[Opening Entries supplied section]

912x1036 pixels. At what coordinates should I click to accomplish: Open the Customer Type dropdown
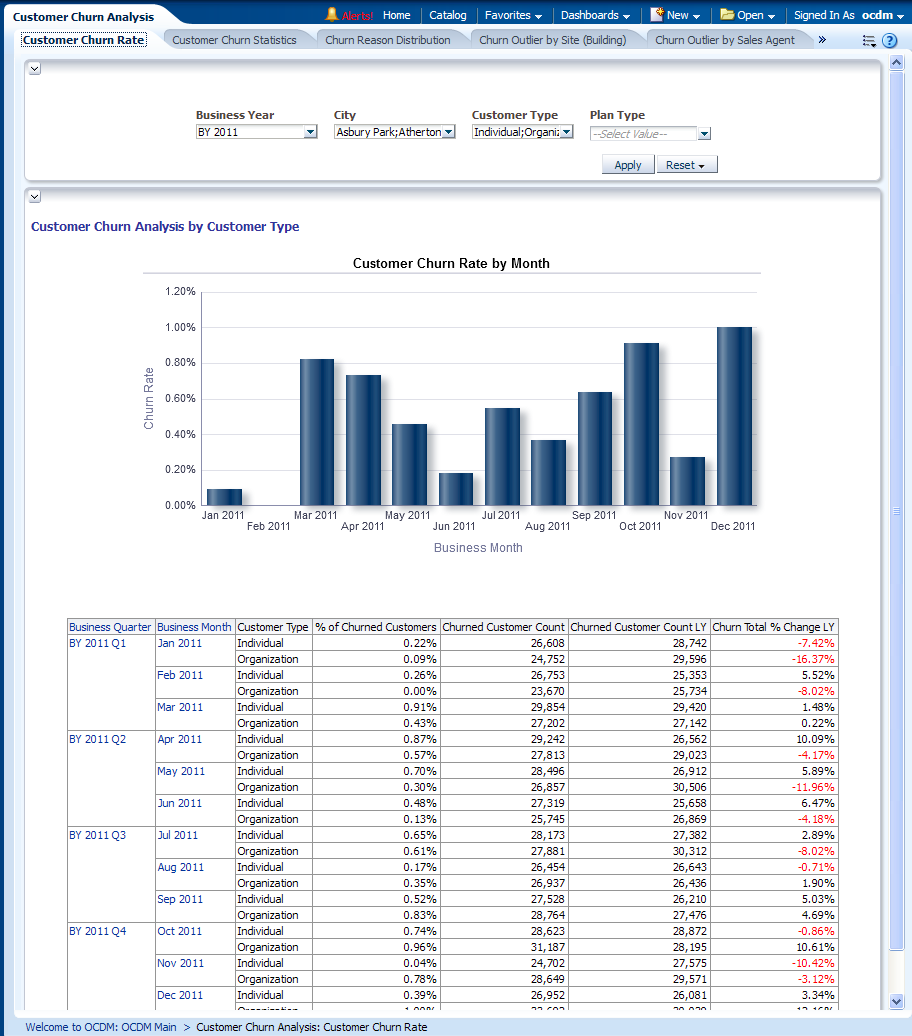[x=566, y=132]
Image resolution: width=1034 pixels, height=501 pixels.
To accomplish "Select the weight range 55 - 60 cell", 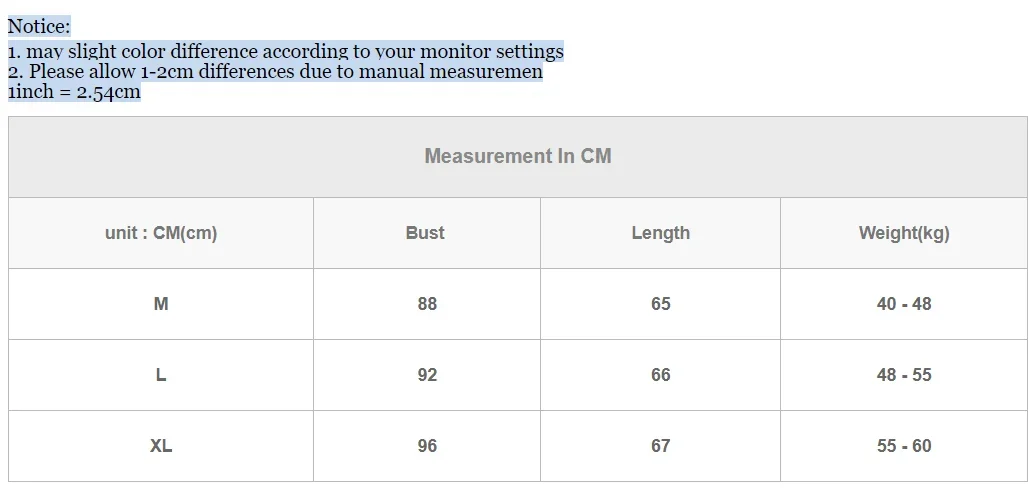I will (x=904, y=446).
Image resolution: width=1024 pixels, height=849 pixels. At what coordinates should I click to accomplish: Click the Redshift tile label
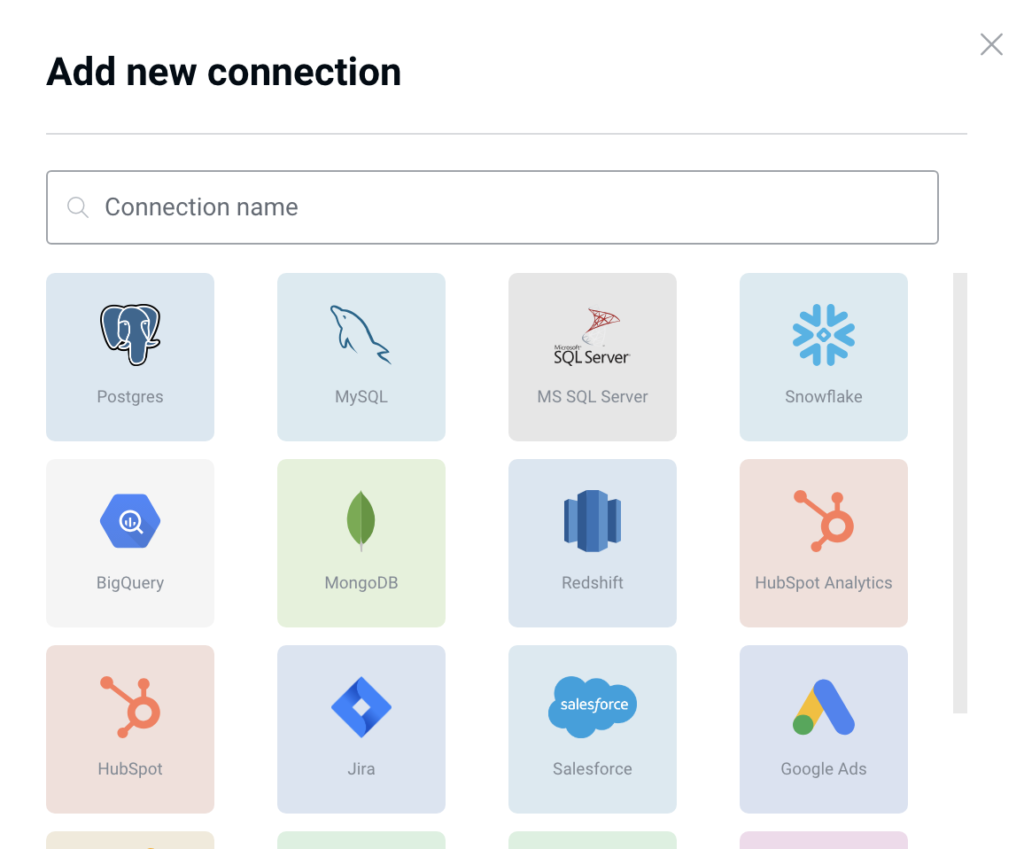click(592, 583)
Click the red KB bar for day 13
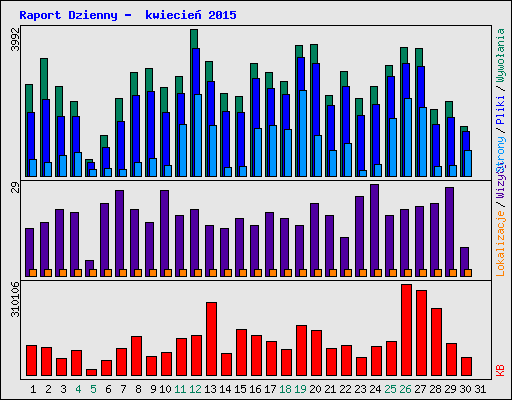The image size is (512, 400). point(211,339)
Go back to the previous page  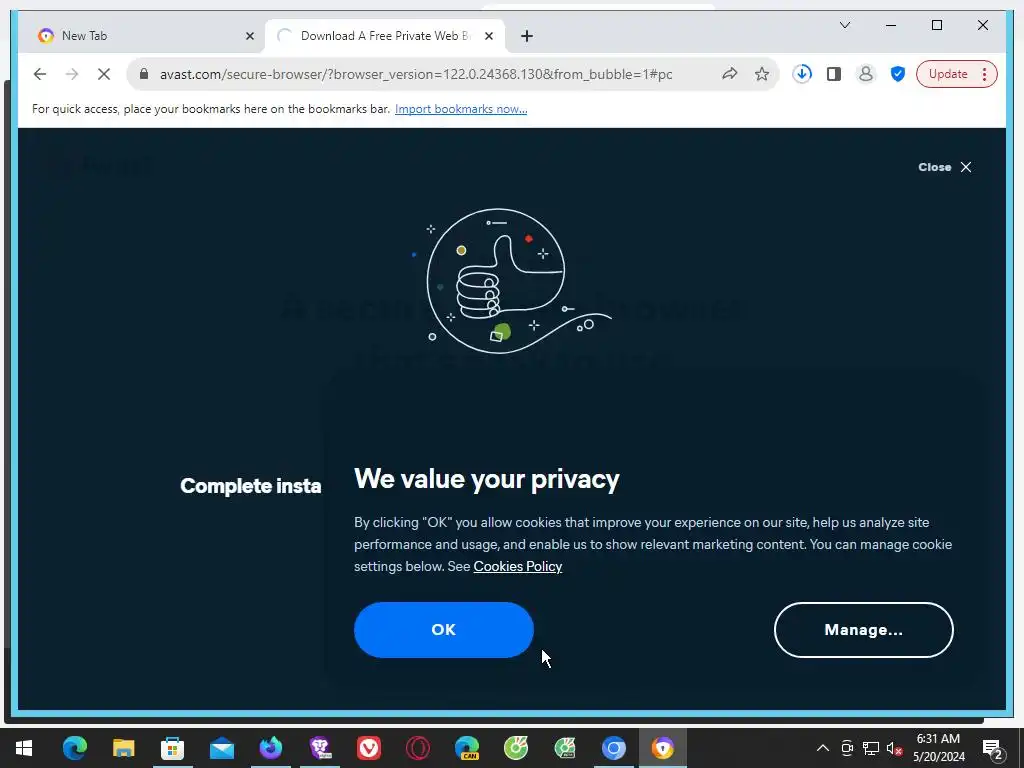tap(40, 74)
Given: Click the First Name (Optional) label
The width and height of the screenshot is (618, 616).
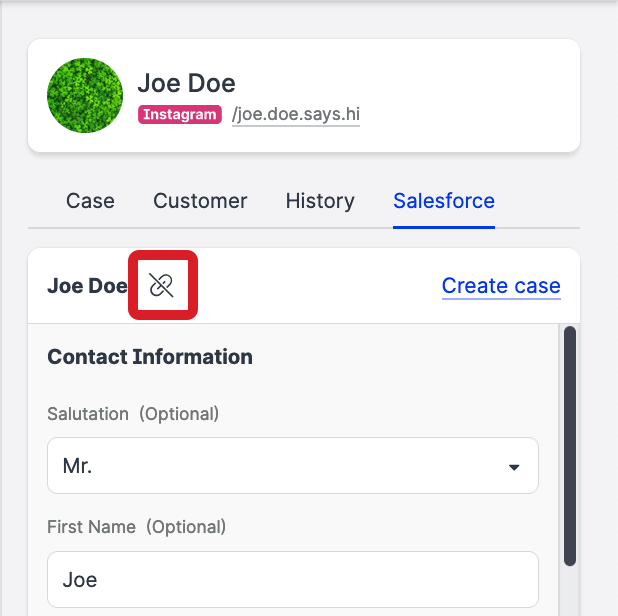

[Closing Entries supplied section]

* [Goal of the exercise] Every line from the one holding "Given: Click the First Name (Optional) label" through the final line of the data above is to be reproduced exactly, both ends included, with the pictures left out.

* [Output of the exercise]
Given: Click the First Name (Optional) label
The width and height of the screenshot is (618, 616).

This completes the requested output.